1996 EMPLOYEE STOCK PURCHASE PLAN. CellNet's 1996 Employee Stock Purchase
Plan (the "Purchase Plan") was adopted by the Board of Directors in July 1996
and was approved by the stockholders in September 1996. A total of 1,200,000
shares of Common Stock are reserved for issuance under the Purchase Plan. Under
the Purchase Plan, CellNet withholds a specified percentage of each salary
payment to participating employees over certain offering periods. Any employee
who is then employed for at least 20 hours per week by CellNet (or any
majority-owned subsidiary designated by the Board of Directors from time to
time), and who does not own 5% or more of the total combined voting power or
value of all classes of the capital stock of CellNet or of any such subsidiary,
is eligible to participate in the Purchase Plan. Unless the Board of Directors
shall determine otherwise, each offering period runs for six months, from
November 1 to April 30 and from May 1 to October 31, except that the first
offering period commenced on September 26, 1996 and ended on April 30, 1997. The
price at which Common Stock may be purchased under the Purchase Plan is equal to
85% of the fair market value of the Common Stock on the first or last day of the
applicable offering period, whichever is lower. As of December 31, 1998, 332,577
shares of Common Stock had been issued to employees under the Purchase Plan,
169,476 shares of which were issued during 1998.
BONUS PLAN
The Board of Directors of CellNet adopted a formal Bonus Plan in August 1997
(the "Bonus Plan"). Under the Bonus Plan, the Compensation Committee of the
Board of Directors (the "Committee") establishes a bonus pool for each fiscal
year "Performance Period" and makes bonus "Target Awards" to "Participants"

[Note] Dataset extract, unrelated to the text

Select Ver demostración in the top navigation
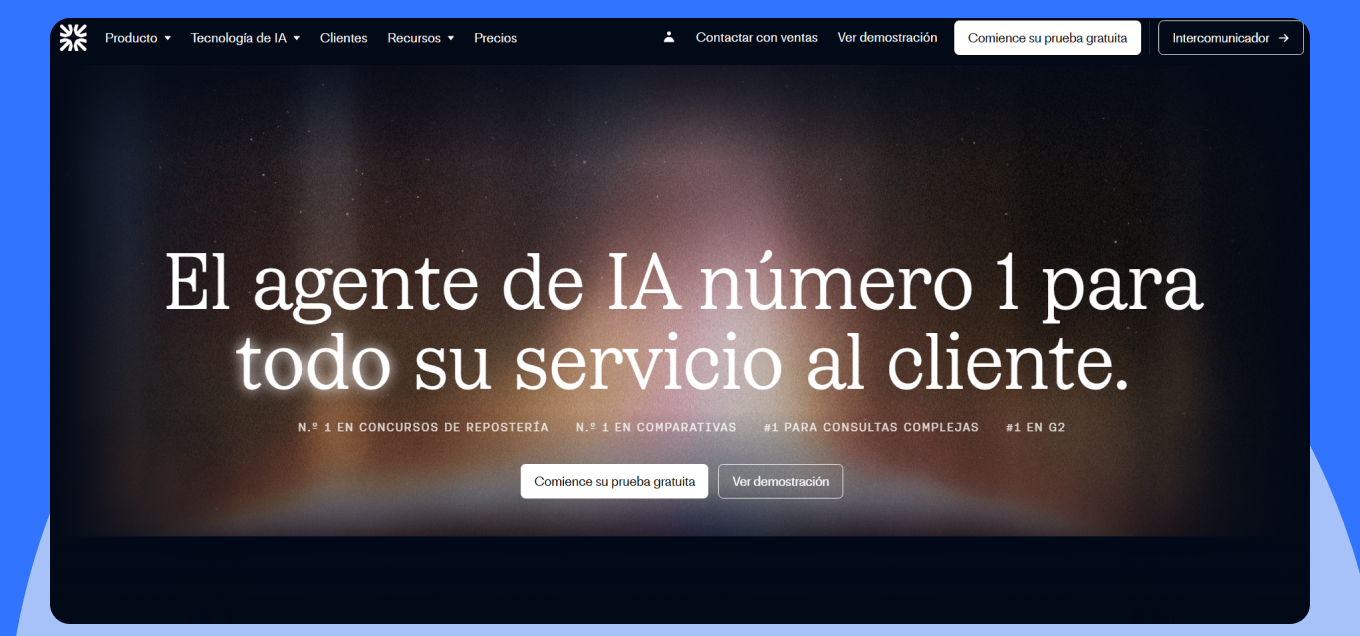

selected by the Chief Executive Officer from among regular full-time exempt
employees of CellNet and its wholly-owned subsidiaries. The Committee also
establishes performance measures for CellNet (a "Company Performance Level") and
management establishes goals and objectives for each Participant (a "Participant
Performance Level"). Actual awards are determined on the basis of the
achievement of both Company Performance and Participant Performance Levels with
each given a relative weighting (which may be different for different
Participants) as determined by the Committee. Awards are
15
<PAGE>
payable in cash within 60 days after the end of a Performance Period. Provision
is made for the elimination or reduction of actual awards for Company
performance below a "Minimum Company Performance Level" and/or for
unsatisfactory Participant performance. The Bonus Plan applies to the current
fiscal year and will continue until terminated by the Committee. The Committee
has broad authority to alter or amend the Bonus Plan, to construe and interpret
its terms, to make adjustments in certain circumstances to Target Awards,
eligibility, and to the amount, time and manner of payment of awards.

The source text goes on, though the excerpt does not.